Editors call on Government to exempt press from data protection laws
A group of British newspaper editors have called on the Government to save the UK’s media from the Information Commissioner’s proposed data protection and journalism code of practice.
Editors from the Daily Telegraph, The Times and Mail Newspapers have written to Culture Secretary Michelle Donelan and Justice Secretary Dominic Raab asking they use the Government’s proposed Bill of Rights to exempt the UK’s media from the “shackles” of data protection law.
They say the proposed code, written by the Information Commissioner’s Office (ICO), would leave journalism open to “expensive and time consuming” legal challenges. They say that it would also turn the ICO into a statutory regulator of the media.
“The fundamental premise on which press freedom rests is that, while individuals have a right to privacy in their home and private lives, what they say and do in the public arena can be reported, subject to a limited range of legal restrictions such as the laws of libel and contempt,” they write.
“This is enshrined in the Editors’ Code of Practice, to which the vast majority of British journalists adhere.
“The ICO code turns this on its head.

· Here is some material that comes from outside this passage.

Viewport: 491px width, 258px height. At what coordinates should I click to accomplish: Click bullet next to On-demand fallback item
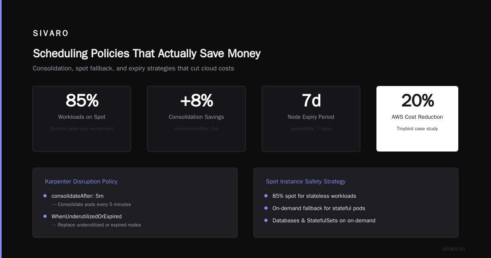click(x=266, y=208)
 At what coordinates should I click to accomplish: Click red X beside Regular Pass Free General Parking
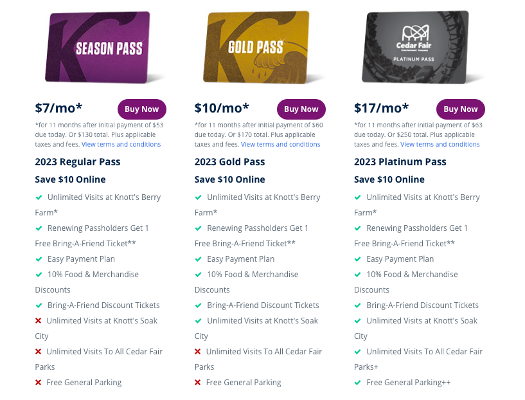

Under the code personal data is any information about an individual which is stored on a digital device. This includes information that is by its nature public – such as someone’s job title. It even extends to information which is not factual: ‘opinions about a person can be personal data.’”
According to the code, journalists must have a lawful reason to report personal data, with whether it is lawful resting heavily on whether it is in the public interest.
It requires publishers to create policies on how they make public interest decisions, and to keep records of those decisions.
The editors argue this system can not function in a newsroom setting.
“Fundamentally journalism is about people,” they write.
“Sometimes it will expose wrongdoing and failure in high places, more often it simply holds a mirror to life; usually to inform, occasionally to entertain or amuse.
“Journalism of this nature should be covered by legitimate interests, but the Code is dismissive of legitimate interests as a lawful reason.
“News is, by definition, what is unusual and unexpected, and therefore infinitely varied. A large news website will publish hundreds of stories a day, each requiring decisions about entirely different sets of facts.”
As well as asking the Government to exempt the media from data protection laws, they have also asked the ICO to revisit the code to better reflect the realities of journalism.
A spokesperson for the ICO said that the code is still in its draft form.
“The ICO’s statutory code – which is still in draft form while we review responses to our recent consultation – provides practical guidance about how to comply with data protection law that has existed since 2018,” they said.
“We are required to produce the code by law, and changes to the law would be a matter for Government.
“The code will support journalists in doing their job of informing the public and holding the powerful to account.”
The DCMS has been contacted for comment.